Tidak Sesuai SNI, Gula PTPN XI Disegel

Ditulis pada 19 Agustus 2017 - 20:44

 MEDIA INDONESIA, 19 Agustus 2017 - Halaman 13] 

Kemendag menyegel sekitar 3.400 ton gula kristal putih (GKP) milik PT Perkebunan Nusantara (PTPN) XI. Gula tersebut diamankan karena tidak sesuai dengan Standar Nasional Indonesia (SNI). Dirjen Perlindungan Konsumen danTertib Niaga (PKTN) Kemendag Syahrul Mamma menyebut gula-gula itu merupakan hasil produksi pabrik gula (PG) Panji Situbondo, Jawa Timur, milik PTPN XI. Gula yang diamankan berwarna kecokelat-cokelatan sehingga dianggap tidak memenuhi standar. "Baru minggu ini (diamankan) dari PG Panji Situbondo," ujar Syahrul.
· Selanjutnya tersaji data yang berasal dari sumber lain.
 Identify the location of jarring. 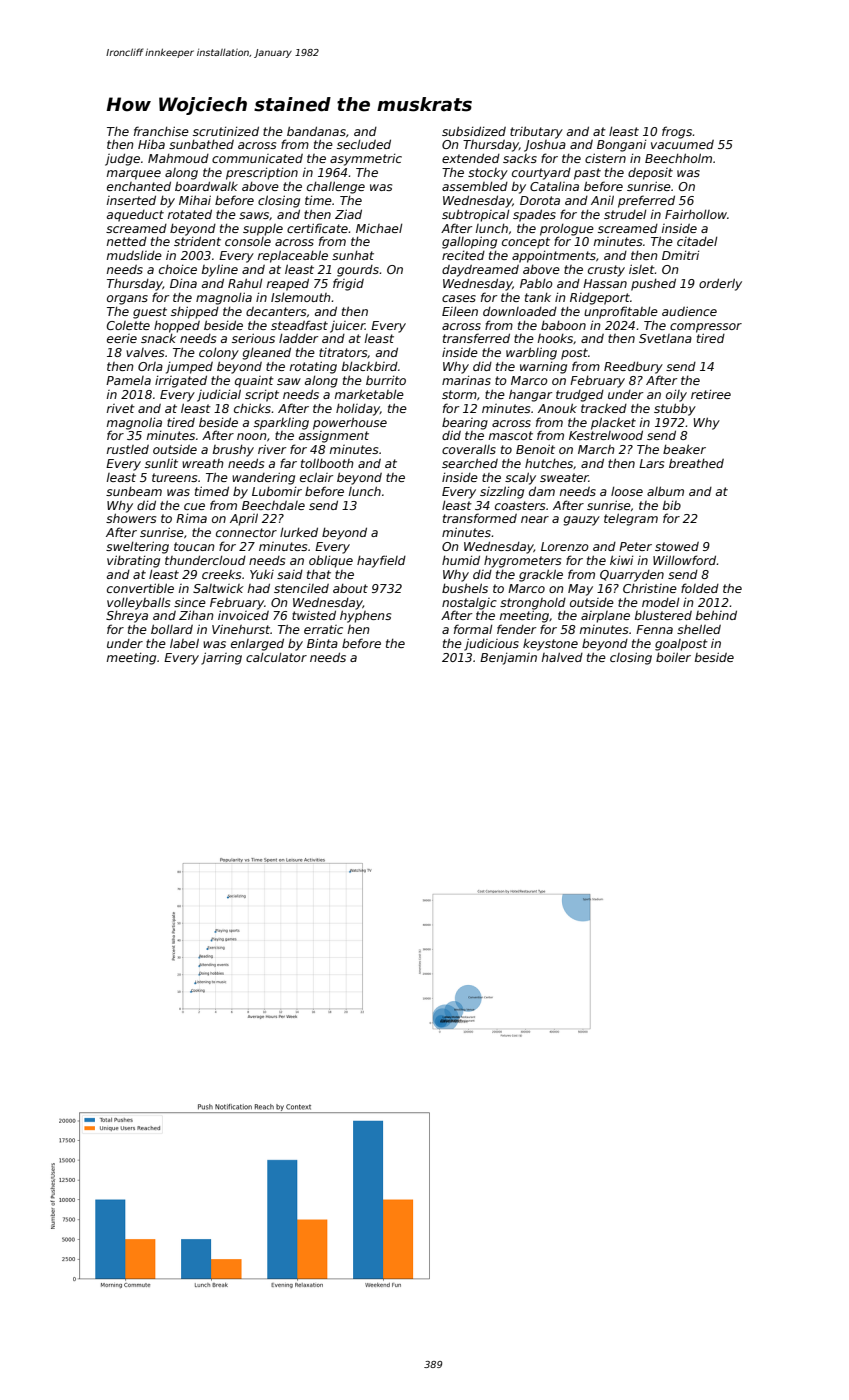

Pengamanan terhadap gula PTPN XI berawal dari laporan masyarakat. Gula-gula yang diduga tidak layak konsumsi itu ditemukan di pasar wilayah Jawa Timur dan kemudian ditarik Kementerian Perdagangan. Namun, belum bisa memastikan ke mana saja gula tersebut telah beredar. "Mengenai peredarannya masih dalam penelusuran," ujar Syahrul. Saat ini, pihak Direktorat Jenderal PKTN Kementerian Perdagangan tengah melakukan uji lab terhadap sampel dari 3.400 ton GKP milik PTPN XI. Pemerintah tidak mengambil seluruh gula tersebut dan meninggalkannya di gudang milik PTPN XI dengan segel 'Dalam Pengawasan Ditjen PKTN Kementerian Perdagangan'. Ketua Umum Andalan Petani Tebu Rakyat Indonesia (APTRI) Soemitro Samadikoen mendesak Kemendag melacak asal-usul gula tersebut. Gula bermutu rendah itu bisa saja berasal dari tebu petani atau bagian dari 114.000 ton gula mentah impor yang diolah PTPN IX, PTPN X, PTPN XI dan RNI.